Valentia, Paixão… e isso é Amor?
Entre dar a vida por paixão ou ideal e combater até ao limite das forças por convicções inabaláveis venha o Diabo e escolha. O certo é que qualquer destas opções – em rigor, trata-se de uma falsa escolha – tem muitos adeptos e seus seguidores fiéis.
Entre os teus rivais, destaco dois. Cupido, filho de Marte (deus da guerra) e de Vénus (deusa do amor), o enfant terrible sempre pronto a lançar setas ao coração dos mais incautos, empresta hoje o nome a uma app/site de encontros que angariou fama à escala global. Por seu turno, Santo António (de Lisboa, de Pádua, pouco importa) é o padroeiro de todos os que desejam comprometer-se, na saúde e na doença, no melhor e no pior, na continuidade, na permanência, sem as hormonas em hora de ponta. A melhor definição para “O amor é…” que me ocorre no momento.
O comum dos mortais aprecia quem surpreende e sai da norma, por desobedecer em nome de prazeres que geram endorfinas ou partilhar uma visão iluminada acerca do que une os seres humanos. Tenho para mim que estamos “condenados” a ser livres (obrigada Sartre) e a viver nesta ambivalência, sem que daí venham danos de monta. O segredo está na arte de combinar os ingredientes à medida de cada um, sem misturas indigestas.
“3 em 1”: Abundância ou festa a mais?
Posto isto, convido-te – a ti ou ao teu holograma, com tronco em forma de V – a sentares-te por alguns momentos e ficares a par das últimas (aviso: não mates a mensageira, sim?)
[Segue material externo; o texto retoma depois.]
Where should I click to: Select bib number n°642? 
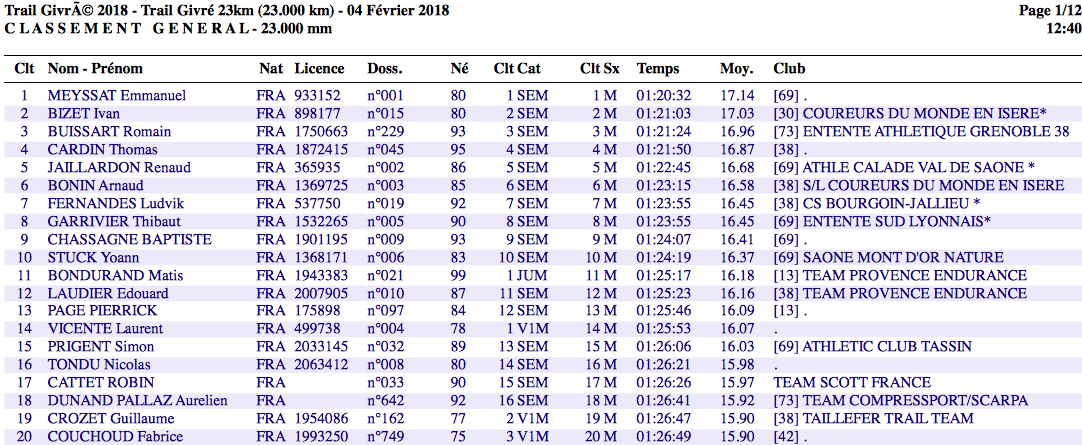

Aqui vai o que podia ser uma ficção distópica mas que é a realidade nua e crua: então não é que na véspera desta data singela, se comemora o Dia do Preservativo? E que no dia 14 os nossos irmãos brasileiros celebram o Dia da Amizade? (apetece-me indagar se as amizades coloridas também podem ser festejadas nesta data do calendário gregoriano ou se é preferível manterem-se em território indeterminado, sem direito a rituais, uma vez que os seus praticantes se consideram numa categoria à parte). Porque não há duas sem três (é só para rimar com “a conta que Deus fez”), aqui vai mais uma: o Dia dos Namorados dos Namorados está a ser disputado com o Dia da Disfunção Erétil.
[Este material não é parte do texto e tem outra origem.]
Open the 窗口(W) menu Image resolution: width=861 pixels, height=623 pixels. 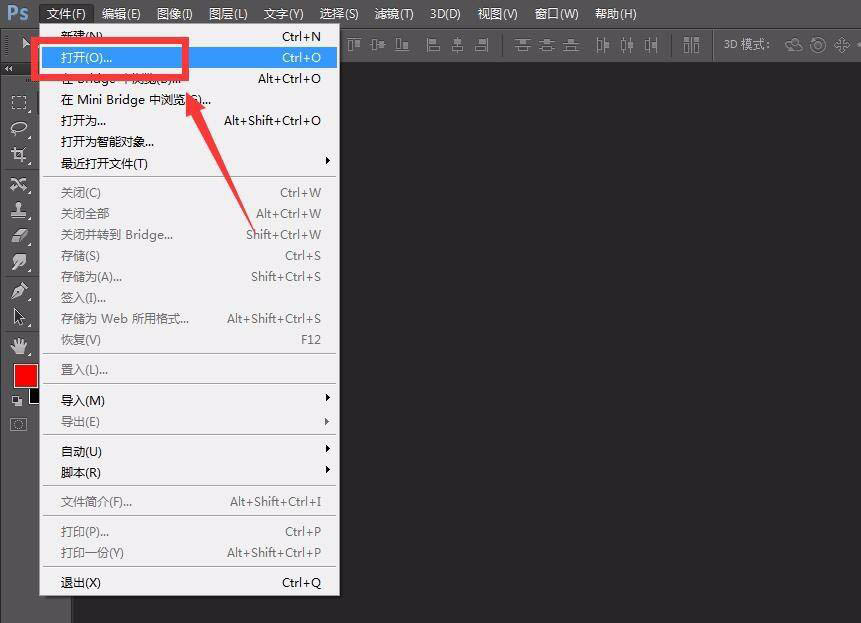coord(556,13)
A intenção até pode ser boa, mas há dias em que o coração não aguenta e a cabeça lateja (desculpa, não foi feliz o uso da palavra “cabeça”, sobretudo tratando-se de ti, homem de bravura e vigor e com um fim de vida tão traumático).Quando a oferta é muita, desconfia-se. Se for esse o caso, só há uma coisa a fazer: simplificar. Ou seja, ignorar a ortodoxia dos números e normas, alegremente e sem culpa, seguindo apenas as “leis” do corpo, da mente e do coração de cada um.